Since Ocean’s 11 release nearly two decades ago, the heist movie scene has been upgraded to a new level of brilliance. Heist movies have a way of drawing the viewer into a much-desired yet deeply suppressed need which humanity inherently have, to break free from the set structures of society, to break the rules and achieve the impossible. Through these scenes of brilliance, the villainous heroes are doing the dirty work for us, while the viewer remains consequence-free as handsome hunks and superhot women steal from the rich. Over the past years Danny Ocean and his courageous crew have managed to grip our attention many times, successfully pulling off a daring casino heist again and again, but what are the needed elements, the crucial ingredients to deliver on the perfect heist movie?

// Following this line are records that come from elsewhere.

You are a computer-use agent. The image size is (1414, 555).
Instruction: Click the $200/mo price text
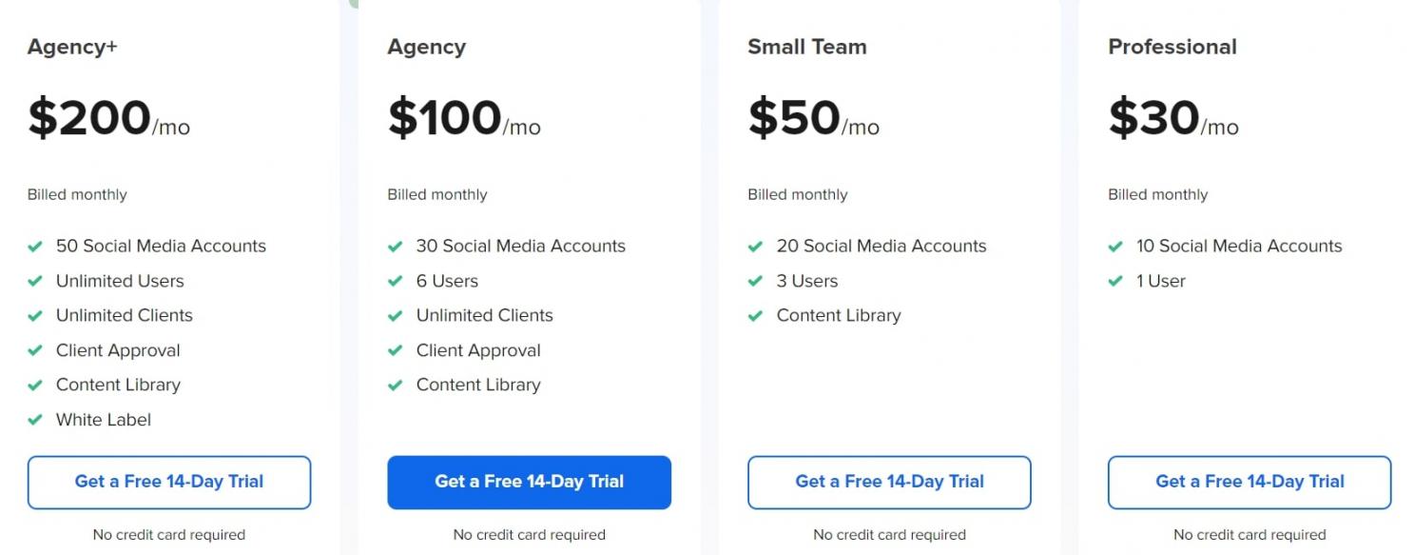click(x=108, y=119)
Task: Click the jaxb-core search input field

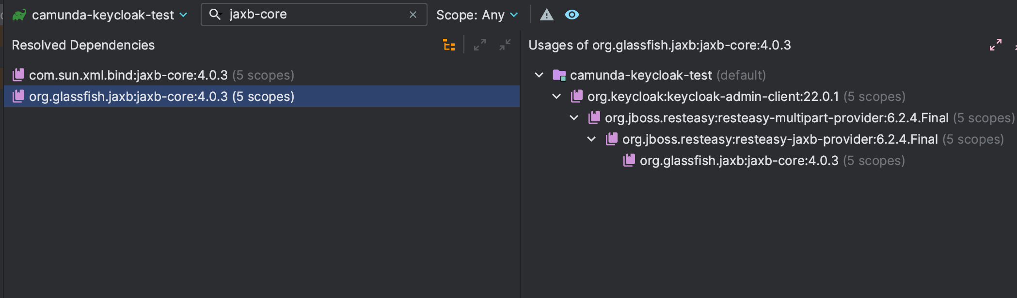Action: (315, 15)
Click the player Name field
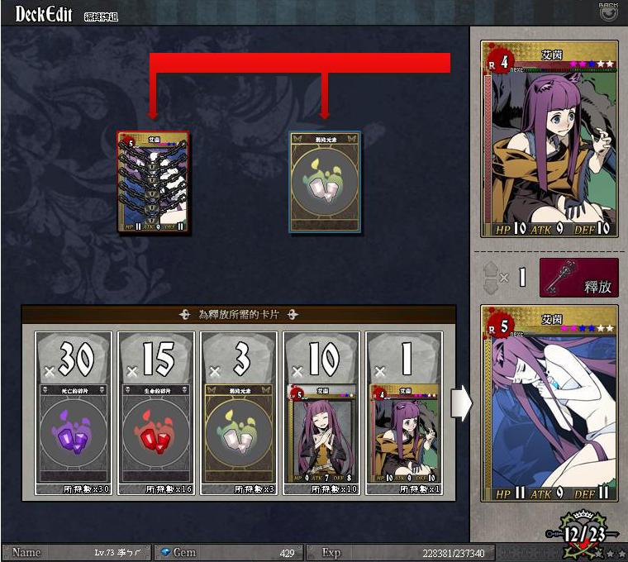Image resolution: width=628 pixels, height=562 pixels. pos(77,553)
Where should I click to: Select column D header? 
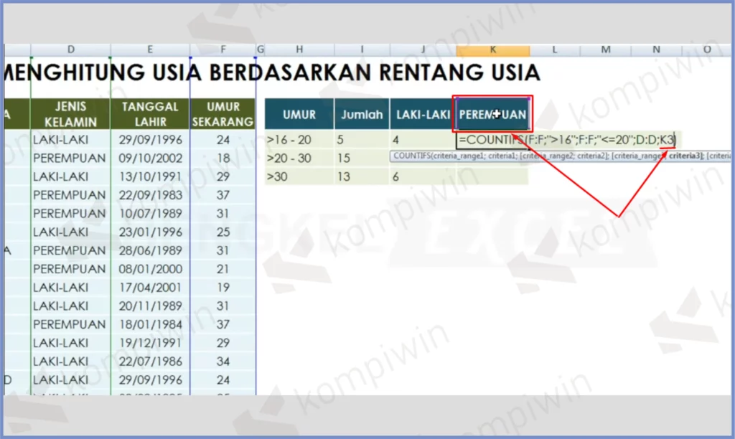71,49
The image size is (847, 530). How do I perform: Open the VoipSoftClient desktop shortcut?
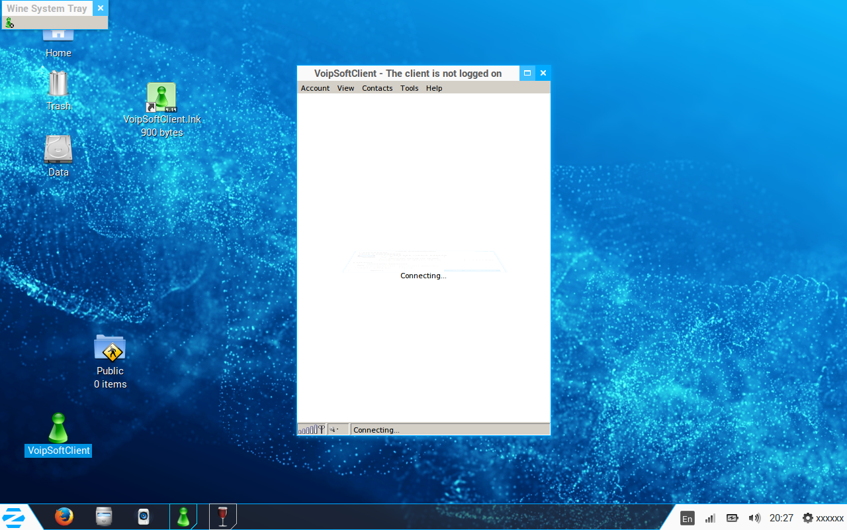coord(58,429)
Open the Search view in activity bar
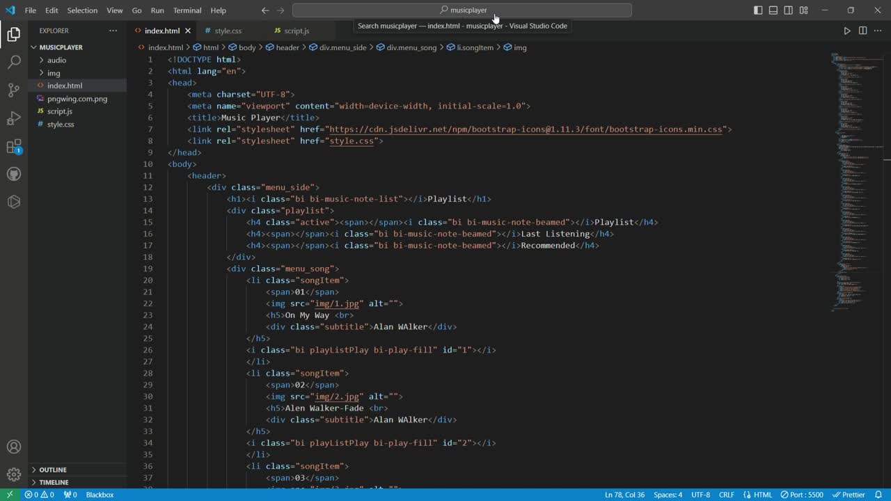 pyautogui.click(x=14, y=63)
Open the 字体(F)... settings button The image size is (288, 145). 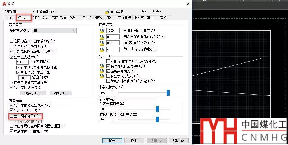[61, 93]
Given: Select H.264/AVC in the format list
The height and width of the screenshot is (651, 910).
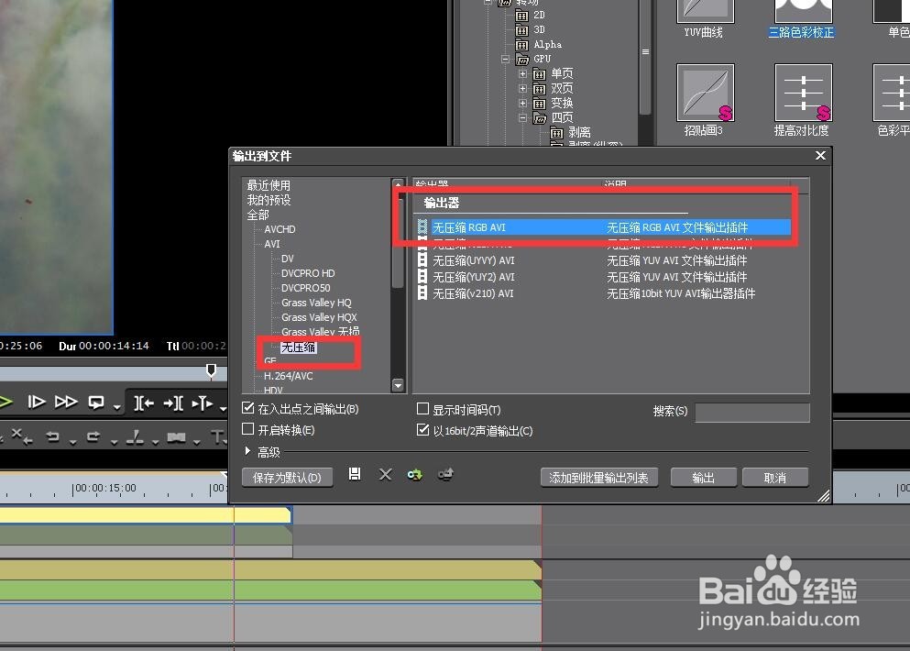Looking at the screenshot, I should click(x=288, y=376).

The structure of a great heist is often separated into three stages. A lot of time is spent on the planning phase, which is often the time when viewers get to know the personality of the characters. This stage is usually making up for the most significant time chunk of the screening time. The actual execution stage is the climax of the movie when it all comes together the crew overcomes specific unexpected challenges, and then very little time is spent on the escape from the crime scene. Nobody expects these heroes of the underworld to be caught. The fact that they do manage to walk away after pulling off something as daring as robbing the Bellagio is quite merely an afterthought.
This is vital the energy alive and viewers engaged. By this phase in the script, your audience is engaged and emotionally invested in the characters and an unexpected twist keep them that way. This is as a crucial part when individuals are added to perform the unexpected and the brilliant while the team usually have many crew members who don’t see eye-to-eye. This part often includes a humorous element.
Pulling off some of the most daring heists is never about the money alone. Yes, wealth is carrying a great allure, but in the perfect storyline, the robbery is driven by a desire, revenge, payback for some wrongs committed in past lives. Whatever the reason, the audience doesn’t care about the money; they care about why.
In no excellent heist movie has the viewers ever been rooting for anyone else than the villains. This is because they give their audience a reason to root for them. Through some twists in the tale, these criminals earn the affection, the support and the favour of their viewers again and again. The heist isn’t something that everyone would be able to do, yet it must be something that someone should be able to do. Being over the top and almost impossible is vital to success, but the viewers’ intelligence shouldn’t be underestimated. It should still be plausible.